### Exercise details
Copy the lines below verbatim, beginning at the line that contains "The image size is (616, 1036)." and ending after the line that contains "battery-fill is located".

--- START ---

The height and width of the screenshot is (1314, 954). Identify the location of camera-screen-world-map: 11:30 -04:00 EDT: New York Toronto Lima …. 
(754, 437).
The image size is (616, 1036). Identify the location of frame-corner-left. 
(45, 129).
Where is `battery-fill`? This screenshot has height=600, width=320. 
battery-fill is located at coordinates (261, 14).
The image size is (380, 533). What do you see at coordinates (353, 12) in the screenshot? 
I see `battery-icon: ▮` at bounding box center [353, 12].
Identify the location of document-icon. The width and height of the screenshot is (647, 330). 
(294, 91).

--- END ---
--- START ---

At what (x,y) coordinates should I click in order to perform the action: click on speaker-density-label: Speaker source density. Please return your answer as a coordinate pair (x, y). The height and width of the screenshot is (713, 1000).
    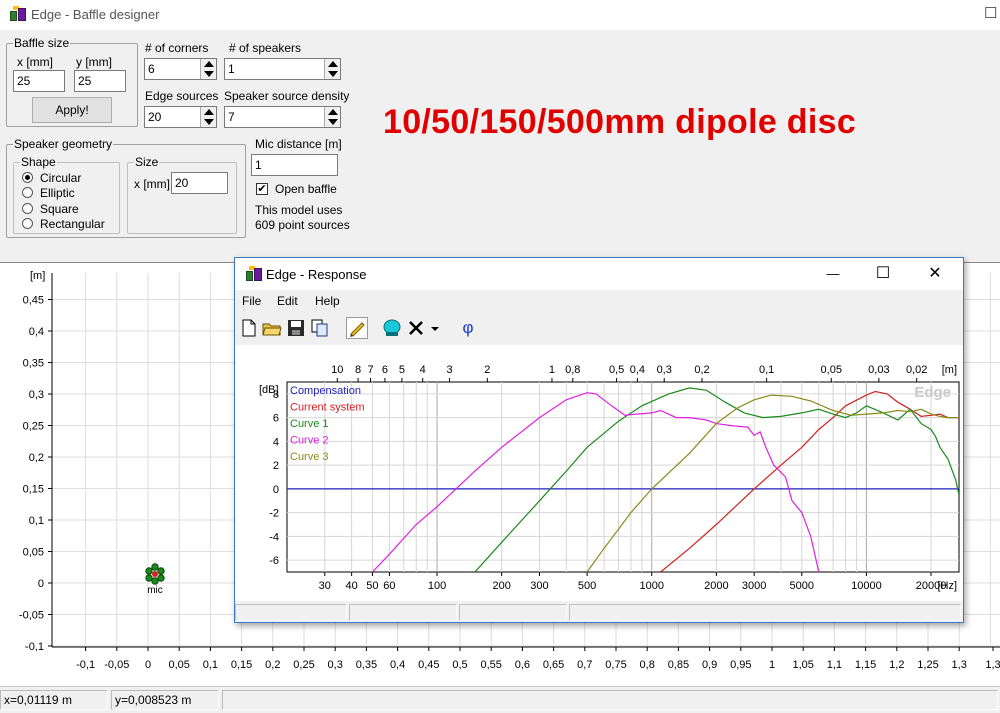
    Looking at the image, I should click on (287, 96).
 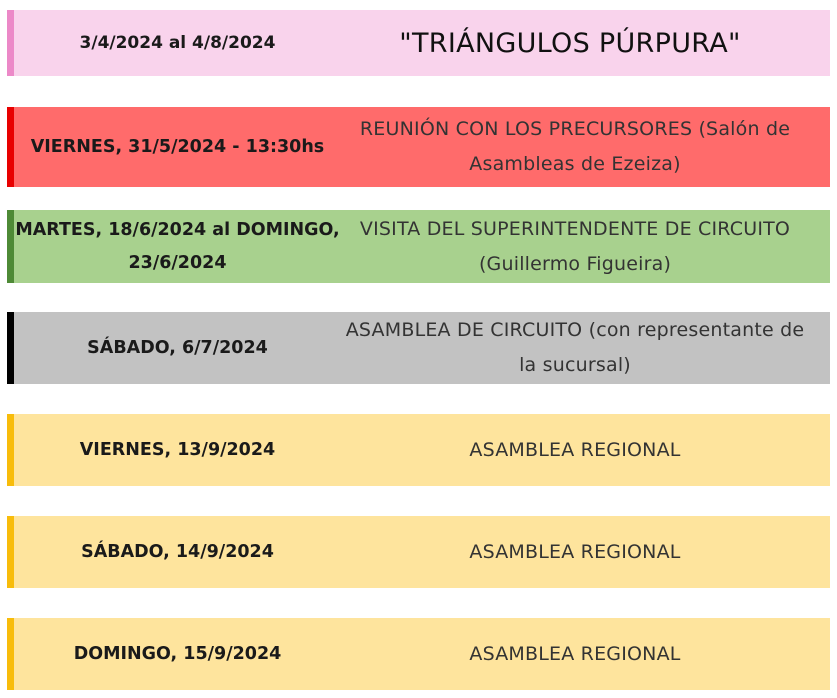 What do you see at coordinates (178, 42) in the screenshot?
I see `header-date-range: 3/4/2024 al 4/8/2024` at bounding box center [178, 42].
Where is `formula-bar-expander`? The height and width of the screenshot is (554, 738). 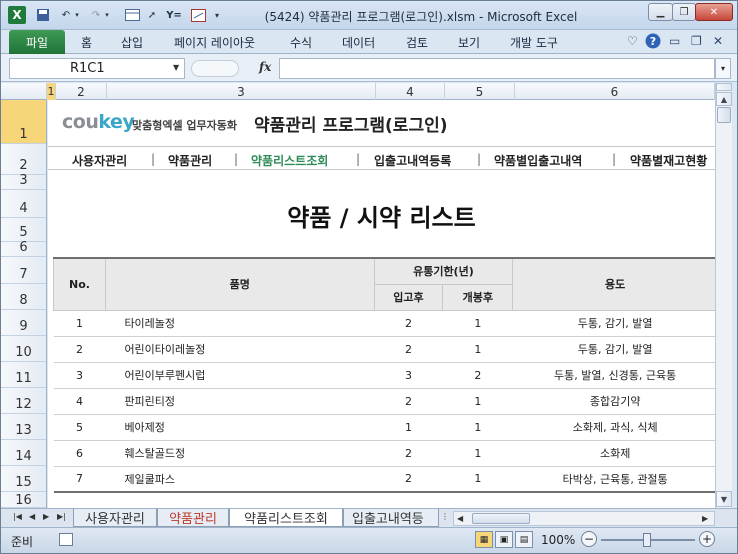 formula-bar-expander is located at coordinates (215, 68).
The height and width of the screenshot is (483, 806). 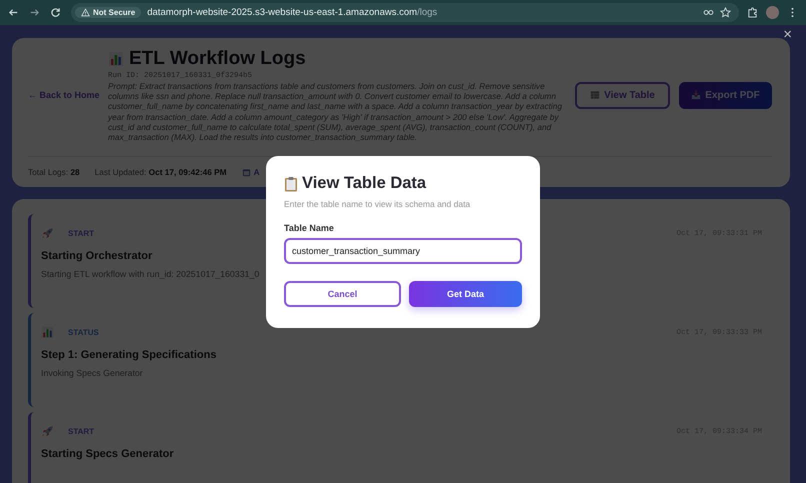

--- END ---

### Result for this task
The image size is (616, 1036). Identify the location of frame-corner-left. 
(45, 129).
Where is `battery-fill`? This screenshot has height=600, width=320. 
battery-fill is located at coordinates (261, 14).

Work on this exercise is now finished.